= Work request =
The word "button" occurs in some of the lines below; copy each of those lines.

________________________________________

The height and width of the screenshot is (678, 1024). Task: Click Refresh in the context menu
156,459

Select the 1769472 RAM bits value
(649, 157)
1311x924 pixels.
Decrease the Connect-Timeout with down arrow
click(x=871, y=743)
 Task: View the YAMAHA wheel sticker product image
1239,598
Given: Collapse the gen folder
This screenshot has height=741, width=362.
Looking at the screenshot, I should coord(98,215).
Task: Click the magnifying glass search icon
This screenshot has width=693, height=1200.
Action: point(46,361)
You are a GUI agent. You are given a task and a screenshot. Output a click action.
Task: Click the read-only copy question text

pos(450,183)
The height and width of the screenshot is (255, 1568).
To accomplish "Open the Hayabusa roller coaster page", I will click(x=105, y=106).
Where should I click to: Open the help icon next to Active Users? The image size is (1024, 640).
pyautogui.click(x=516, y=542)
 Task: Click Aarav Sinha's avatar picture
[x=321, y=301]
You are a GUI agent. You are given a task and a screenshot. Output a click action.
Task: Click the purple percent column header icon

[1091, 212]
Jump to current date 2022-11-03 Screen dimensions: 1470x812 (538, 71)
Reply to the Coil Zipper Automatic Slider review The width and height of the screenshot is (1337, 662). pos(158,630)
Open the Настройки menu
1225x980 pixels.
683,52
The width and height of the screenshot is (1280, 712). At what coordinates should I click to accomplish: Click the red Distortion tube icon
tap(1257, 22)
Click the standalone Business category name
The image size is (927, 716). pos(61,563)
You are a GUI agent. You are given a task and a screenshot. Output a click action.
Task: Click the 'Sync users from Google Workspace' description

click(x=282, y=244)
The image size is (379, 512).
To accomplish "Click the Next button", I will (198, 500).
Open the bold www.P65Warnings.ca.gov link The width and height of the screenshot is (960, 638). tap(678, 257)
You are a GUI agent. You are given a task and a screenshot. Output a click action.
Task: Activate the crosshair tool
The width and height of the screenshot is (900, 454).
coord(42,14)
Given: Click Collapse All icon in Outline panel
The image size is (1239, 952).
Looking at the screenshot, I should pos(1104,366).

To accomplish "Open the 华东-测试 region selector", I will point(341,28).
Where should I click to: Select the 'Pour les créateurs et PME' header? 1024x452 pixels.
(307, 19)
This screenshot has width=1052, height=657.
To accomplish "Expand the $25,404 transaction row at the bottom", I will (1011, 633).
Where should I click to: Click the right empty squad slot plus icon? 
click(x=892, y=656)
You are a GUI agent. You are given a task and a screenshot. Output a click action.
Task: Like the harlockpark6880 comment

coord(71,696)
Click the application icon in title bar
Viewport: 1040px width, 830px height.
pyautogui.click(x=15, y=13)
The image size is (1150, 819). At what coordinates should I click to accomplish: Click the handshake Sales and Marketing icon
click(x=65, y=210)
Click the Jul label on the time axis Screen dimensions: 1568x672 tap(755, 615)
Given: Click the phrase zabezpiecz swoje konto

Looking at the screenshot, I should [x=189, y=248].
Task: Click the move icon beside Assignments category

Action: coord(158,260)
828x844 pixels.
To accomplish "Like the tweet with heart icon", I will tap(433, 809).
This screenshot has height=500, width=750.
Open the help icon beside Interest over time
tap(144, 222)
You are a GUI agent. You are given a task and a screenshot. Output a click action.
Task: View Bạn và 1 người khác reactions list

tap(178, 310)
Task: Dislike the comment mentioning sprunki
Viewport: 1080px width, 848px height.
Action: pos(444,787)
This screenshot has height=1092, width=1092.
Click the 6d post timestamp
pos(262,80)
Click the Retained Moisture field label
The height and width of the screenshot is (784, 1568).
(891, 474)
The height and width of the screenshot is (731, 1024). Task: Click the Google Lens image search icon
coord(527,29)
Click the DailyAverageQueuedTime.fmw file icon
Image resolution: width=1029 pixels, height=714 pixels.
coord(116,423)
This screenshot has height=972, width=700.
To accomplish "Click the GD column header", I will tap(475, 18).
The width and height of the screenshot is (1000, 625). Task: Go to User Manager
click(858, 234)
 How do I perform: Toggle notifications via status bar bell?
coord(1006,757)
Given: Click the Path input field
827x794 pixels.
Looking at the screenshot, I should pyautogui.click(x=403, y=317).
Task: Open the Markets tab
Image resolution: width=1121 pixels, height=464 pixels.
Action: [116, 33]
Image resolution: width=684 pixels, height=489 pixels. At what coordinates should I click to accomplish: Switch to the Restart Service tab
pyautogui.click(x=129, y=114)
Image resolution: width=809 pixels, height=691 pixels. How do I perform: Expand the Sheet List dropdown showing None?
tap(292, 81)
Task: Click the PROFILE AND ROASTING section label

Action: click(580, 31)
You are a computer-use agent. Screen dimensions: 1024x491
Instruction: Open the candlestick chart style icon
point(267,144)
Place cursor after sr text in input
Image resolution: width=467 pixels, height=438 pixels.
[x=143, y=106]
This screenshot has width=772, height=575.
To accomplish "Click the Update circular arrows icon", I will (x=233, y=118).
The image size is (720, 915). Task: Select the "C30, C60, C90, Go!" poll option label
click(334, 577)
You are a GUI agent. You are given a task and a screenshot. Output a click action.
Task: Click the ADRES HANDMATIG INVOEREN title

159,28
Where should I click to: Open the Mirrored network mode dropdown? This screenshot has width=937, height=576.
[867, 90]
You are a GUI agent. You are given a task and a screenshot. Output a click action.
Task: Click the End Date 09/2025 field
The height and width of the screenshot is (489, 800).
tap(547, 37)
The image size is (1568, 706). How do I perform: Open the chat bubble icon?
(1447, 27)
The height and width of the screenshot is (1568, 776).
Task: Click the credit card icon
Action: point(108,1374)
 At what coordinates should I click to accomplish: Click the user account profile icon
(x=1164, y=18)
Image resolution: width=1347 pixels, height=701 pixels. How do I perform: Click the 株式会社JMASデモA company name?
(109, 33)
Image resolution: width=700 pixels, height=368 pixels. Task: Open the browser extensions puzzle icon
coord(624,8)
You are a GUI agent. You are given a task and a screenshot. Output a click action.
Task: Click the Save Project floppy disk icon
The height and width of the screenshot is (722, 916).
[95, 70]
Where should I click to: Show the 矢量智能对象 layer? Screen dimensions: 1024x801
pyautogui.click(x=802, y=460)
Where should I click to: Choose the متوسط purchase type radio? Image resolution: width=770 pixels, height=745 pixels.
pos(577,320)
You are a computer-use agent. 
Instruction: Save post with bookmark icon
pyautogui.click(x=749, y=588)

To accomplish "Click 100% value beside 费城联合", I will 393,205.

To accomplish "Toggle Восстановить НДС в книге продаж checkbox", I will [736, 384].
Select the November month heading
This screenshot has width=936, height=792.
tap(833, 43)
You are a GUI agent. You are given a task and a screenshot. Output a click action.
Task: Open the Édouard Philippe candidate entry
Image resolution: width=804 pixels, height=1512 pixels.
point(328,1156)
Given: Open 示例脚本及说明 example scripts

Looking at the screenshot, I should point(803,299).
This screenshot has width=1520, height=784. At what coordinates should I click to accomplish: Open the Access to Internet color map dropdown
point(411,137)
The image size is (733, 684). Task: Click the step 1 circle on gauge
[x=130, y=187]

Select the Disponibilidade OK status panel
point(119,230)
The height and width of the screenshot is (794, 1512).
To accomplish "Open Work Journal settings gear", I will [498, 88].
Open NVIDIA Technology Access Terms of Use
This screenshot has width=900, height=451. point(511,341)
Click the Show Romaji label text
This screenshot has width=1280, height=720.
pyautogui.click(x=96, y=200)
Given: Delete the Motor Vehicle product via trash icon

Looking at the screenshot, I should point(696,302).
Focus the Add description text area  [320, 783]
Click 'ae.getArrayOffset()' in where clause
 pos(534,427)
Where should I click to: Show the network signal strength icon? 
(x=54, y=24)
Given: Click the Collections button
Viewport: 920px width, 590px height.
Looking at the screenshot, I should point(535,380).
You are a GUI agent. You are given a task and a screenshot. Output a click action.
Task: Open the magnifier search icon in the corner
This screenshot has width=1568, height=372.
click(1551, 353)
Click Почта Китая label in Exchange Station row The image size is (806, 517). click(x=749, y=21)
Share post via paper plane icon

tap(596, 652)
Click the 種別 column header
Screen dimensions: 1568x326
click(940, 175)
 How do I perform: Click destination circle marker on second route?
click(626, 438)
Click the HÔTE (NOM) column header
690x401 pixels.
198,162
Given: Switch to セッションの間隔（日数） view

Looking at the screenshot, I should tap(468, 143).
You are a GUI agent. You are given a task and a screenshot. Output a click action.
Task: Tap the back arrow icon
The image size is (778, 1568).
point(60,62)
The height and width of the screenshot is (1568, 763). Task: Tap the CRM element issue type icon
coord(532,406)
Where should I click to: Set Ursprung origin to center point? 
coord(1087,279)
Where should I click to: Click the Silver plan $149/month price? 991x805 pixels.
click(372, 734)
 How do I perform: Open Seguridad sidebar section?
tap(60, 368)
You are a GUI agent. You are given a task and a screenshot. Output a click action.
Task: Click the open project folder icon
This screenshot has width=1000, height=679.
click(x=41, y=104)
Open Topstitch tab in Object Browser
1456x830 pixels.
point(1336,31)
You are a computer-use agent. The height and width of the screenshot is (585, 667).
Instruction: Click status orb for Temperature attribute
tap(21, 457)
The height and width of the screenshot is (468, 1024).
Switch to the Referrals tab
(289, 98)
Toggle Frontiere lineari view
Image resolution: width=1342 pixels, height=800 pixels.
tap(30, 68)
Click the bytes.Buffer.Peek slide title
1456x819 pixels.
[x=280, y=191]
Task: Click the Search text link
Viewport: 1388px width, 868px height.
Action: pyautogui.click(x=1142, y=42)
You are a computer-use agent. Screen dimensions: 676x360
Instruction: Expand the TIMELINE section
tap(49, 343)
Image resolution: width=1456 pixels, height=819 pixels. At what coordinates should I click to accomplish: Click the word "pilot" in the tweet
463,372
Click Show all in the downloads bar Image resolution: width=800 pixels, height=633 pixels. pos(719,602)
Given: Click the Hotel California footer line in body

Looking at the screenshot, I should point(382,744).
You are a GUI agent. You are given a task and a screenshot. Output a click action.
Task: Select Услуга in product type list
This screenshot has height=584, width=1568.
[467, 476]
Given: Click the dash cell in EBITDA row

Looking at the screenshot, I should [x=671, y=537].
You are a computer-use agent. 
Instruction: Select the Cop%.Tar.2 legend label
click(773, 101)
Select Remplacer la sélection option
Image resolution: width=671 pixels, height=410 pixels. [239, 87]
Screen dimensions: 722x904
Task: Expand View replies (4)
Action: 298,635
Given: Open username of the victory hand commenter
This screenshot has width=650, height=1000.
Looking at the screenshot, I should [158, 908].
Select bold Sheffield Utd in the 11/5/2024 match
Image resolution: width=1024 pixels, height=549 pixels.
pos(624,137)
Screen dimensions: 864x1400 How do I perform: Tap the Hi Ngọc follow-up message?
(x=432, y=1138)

________________________________________

= Result below =
To accomplish "Click the Next button", I will (198, 500).
Given: Click the Collections button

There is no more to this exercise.